Here are 10 things on my mind that are not directly collage-related.
1
Interior designer Noz Nazawa, who I learned about from watching the Architectural Digest YouTube series that gives 3 designers the same photo of a space to transform. No interiors are actually transformed. What we see as results are fancy renderings, like this one of a luxury loft that made words erupt from my mouth at Noz's window treatments (image is a screenshot from the video).
One of Noz’s most noteworthy portfolio inclusions is the Rainbow House project. There are amazing little surprises and delights in every room but this is the one where my brain could happily melt in a delicious swoon.
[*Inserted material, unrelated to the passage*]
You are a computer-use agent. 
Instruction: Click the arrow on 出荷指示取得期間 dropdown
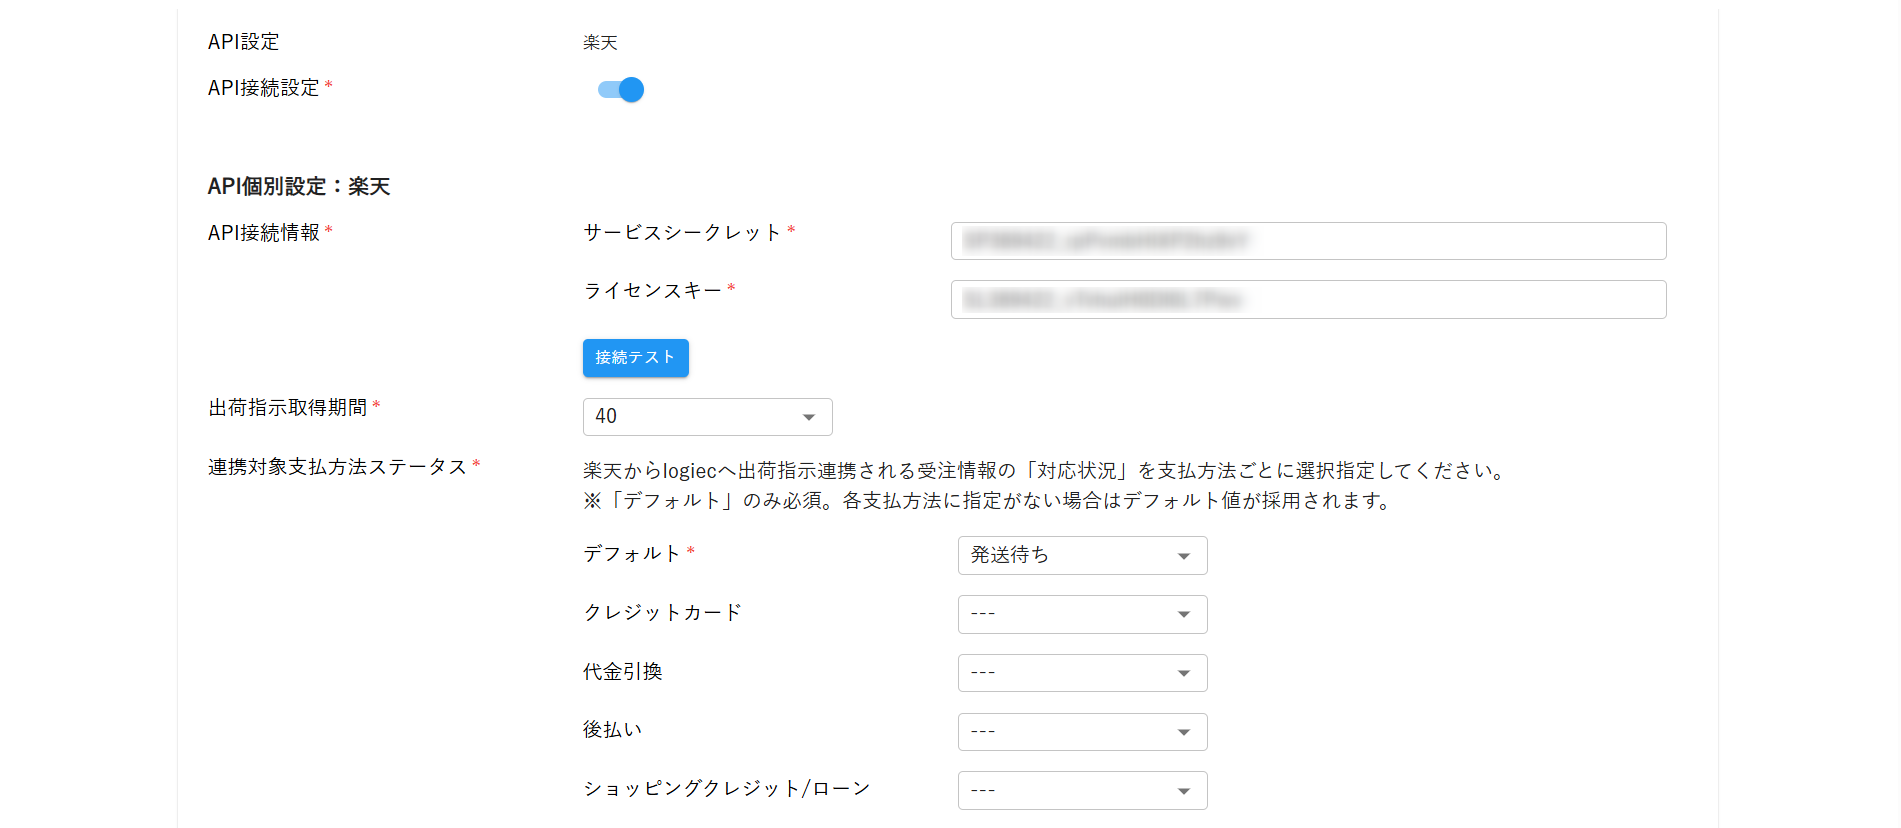click(x=809, y=417)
Seriously.
2
Matthea Harvey’s 2014 book If the Tabloids Are True What Are You? has taken up residence on my bedside table. I have dogeared several poems, but the photo poem Stay is the one I keep going back to. It’s a series of 10 images of figurines and chairs frozen in ice cubes.
I like the interaction with a physical process that can’t be totally controlled. I like imagining someone watching the edges of the ice soften and pull back, snapping photo after photo and then assessing which one best tells the story without fully giving it away. I also like the concept of the book as a whole, the olio of it. I like how visual and literary worlds co-exist so peacefully on its pages.
3
I like collections. Like the collection of bird eggs illustrated in this 1833 book starting on page 26, viewable on Internet Archive. For example:
4
Or this collection of of design and lettering from the Vienna Seccession, one of several art movements that emerged because artists wanted more contact and interaction with ideas outside of insular constraints.
5
I like a good trio of romance novels that share characters and build on each other. Sarah MacLean’s female main characters bring something welcome in the genre. I recently finished listening to The Rules of Scoundrels series which I almost skipped because of its association with the Regency era of British history--I could live the rest of my life never again encountering the words "rake" or "ton"--but I’m glad I didn’t. The final book did not disappoint. Sarah is also co-host of the Fated Mates podcast along with Jen Prokop. (Full disclosure: I've never listened to it because I'm not much of a podcast listener).
6
Celeste Pewter, who you should look up if you’re not familiar, recently published an essay about being recruited by the CIA. This kind of stuff is my jam. Look, Special Agent Collage Collective, another one of my artist projects, got its name thanks to the many hours I spent in high school churning out spy fiction in the typing room before we got a fancy computer lab.
7
We live with an indoor/outdoor cat who, in his younger years, went on walkabouts so often that we have a permanent Have you seen me? sign with his photo ready to go. The adorable hellbeast has been retrieved from a retreat center more than once as well as a wilderness school where I imagine he was interested in teaching classes. Here’s a story about another adventure-seeker and how the cat's human friend dealt with frequent disappearances. I'll give you a visual hint.
8
The discourse about art and its value and relatedly, art's relationship to artist compensation is an endless, tangled knot that won't be resolved in my lifetime. But I can think about how I participate (or not) in that mess.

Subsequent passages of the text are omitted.